Ms Cox said: “There’s been so many amazing performances and so many people have done great things here.”

Sheffield’s Grace Clough won a gold medal in the rowing.

As the athletes landed back in the UK yesterday, The Queen sent her congratulations to the Paralympians in a special message.

She said: “As the 2016 Paralympic Games draw to a close, I offer my warmest congratulations to the athletes of Great Britain and Northern Ireland, and indeed to the athletes of all Commonwealth countries, for their many successes in Rio de Janeiro.

“The magnificent performance of ParalympicsGB this year reflects the talent and commitment of the athletes and their support teams.

“I send my good wishes to all those who have contributed to the success of these memorable Games.”

ParalympicsGB won 147 medals in Rio including 64 gold medals, 39 silvers and 44 bronze.

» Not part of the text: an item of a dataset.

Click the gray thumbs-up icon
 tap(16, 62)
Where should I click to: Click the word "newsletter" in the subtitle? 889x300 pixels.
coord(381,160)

The Paralympic squad emulated the success of the nation’s Olympic squad, who bettered their performance at London 2012 to take home the biggest ever medal haul of 67 medals.

Also among the Yorkshire stars of the Paralympics was Leeds powerlifter Ali Jawad, who bagged a silver medal in weightlifting at his third games.

And triple gold medalist David Stone, from Leeds, won bronze in cycling.

Claire Cashmore, also from the city, secured silver.

The region’s Paralympic and Olympic athletes are now to be celebrated at a homecoming parade in Leeds.

It takes place on September 28 and the athletes will travel around the city centre on an open top bus.